REPUBLIKA.CO.ID, JAKARTA -- Pusat Penanganan Isu Strategis (Puspitra) Kementerian Perdagangan (Kemendag) makin intensif menciptakan terobosan produk-produk strategis nasional. Produk garam piramida yang dikenal sebagai garam artisanal dan menjadi kebanggaan masyarakat Buleleng, Bali, mulai mendapat perhatian serius.
Sinergi dilakukan bersama Kementerian Kelautan dan Perikanan (KKP), Kementerian Perindustrian (Kemenperin), serta Pemerintah daerah Buleleng. “Kemendag menggandeng dua kementerian lain untuk membuat pilot project pengembangan garam piramida Buleleng, Bali yang potensial ini,” kata Kepala Puspitra Kemendag Ni Made Ayu Marthini, melalui siaran pers, Senin (5/9).
Ayu Marthini mengatakan, pilot project dibuat sebagai respons cepat Pemerintah terhadap persoalan laten garam nasional, yaitu kesejahteraan petani garam yang masih rendah dan kualitas garam rakyat yang belum prima. Kemendag pun terus berupaya mendorong pengembangan produksi garam artisanal untuk memberikan nilai tambah komoditas garam demi kesejahteraan petani garam serta jangka menengah mengurangi ketergantungan impor garam industri karena bisa diproduksi di dalam negeri.
“Harga yang diterima petani rendah karena kualitas garam yang belum memuaskan dan berlebihnya produksi garam konsumsi. Di samping itu, produksi garam industri di Indonesia pun belum efisien.” ungkap Ayu.
Dia menuturkan, Kementerian Kelautan dan Perikanan akan menaruh fokus pada peningkatan mutu produk garam dan Kementerian Perindustrian fokus pada penanganan isu Standar Nasional Indonesia produk garam. Sedangkan Kementerian Perdagangan fokus pada pengembangan desain dan kemasan produk garam.
Menurut Ayu, Bali mempunyai potensi dalam pengembangan garam artisanal karena mempunyai tradisi yang unik dan hasil garam yang artistik. Garam artisanal saat ini masih belum optimal dikembangkan di wilayah sentra produksi garam lainnya di Indonesia. Oleh karena itu, Ayu berharap pilot project pengembangan garam artisanal mendapat hasil yang dapat dicontoh oleh sentra-sentra penghasil garam lain.
“Kunci garam artisanal adalah kualitas dan higienitas serta proses pengolahannya yang bersifat tradisional. Kami percaya di Bali Utara dan Bali Timur jika digarap dengan maksimal dapat menjadi sumber ekonomi andalan untuk meningkatkan kesejahteraan petani dan perajin garam,” ungkapnya.
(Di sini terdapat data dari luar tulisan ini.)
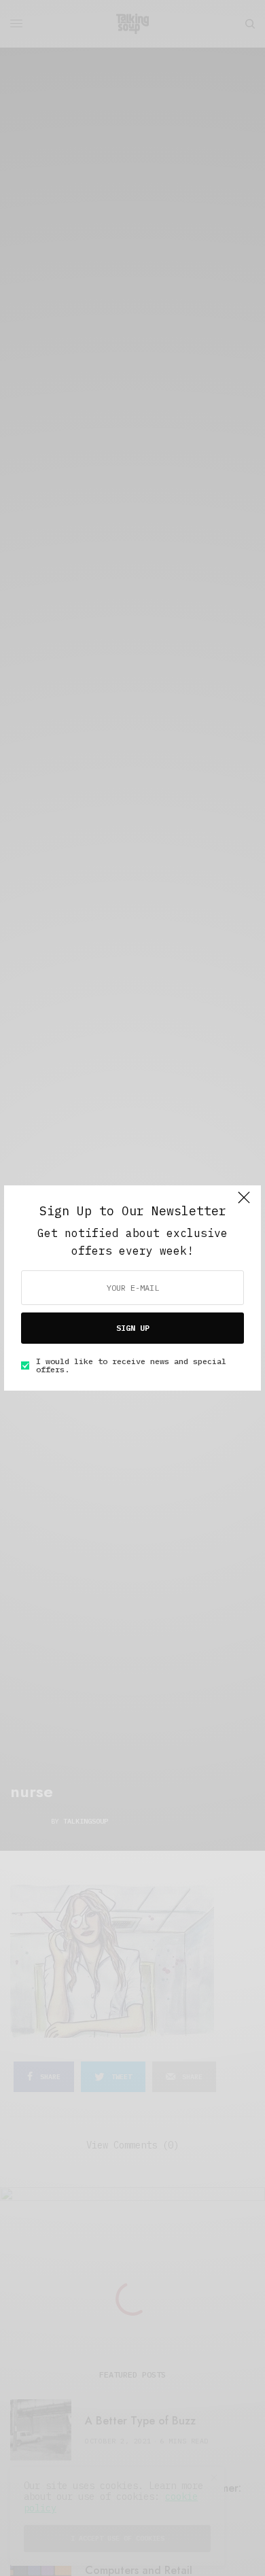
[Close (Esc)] (244, 1204)
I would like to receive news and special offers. (131, 1365)
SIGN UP (132, 1328)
Ayu menjelaskan, harga garam artisanal piramida asal Pemuteran bisa mencapai Rp 181 ribu per kilogram di pasar. Sangat jauh jika dibandingkan dengan harga garam rakyat yang dijual petani garam Pejarakan dengan Rp 3 ribu per kilogram. Perbedaan harga tersebut diperoleh melalui proses dan tahapan yang memerlukan kesabaran, waktu, dan investasi sehingga dapat menghasilkan produk yang berkualitas tinggi dengan harga yang berlipat.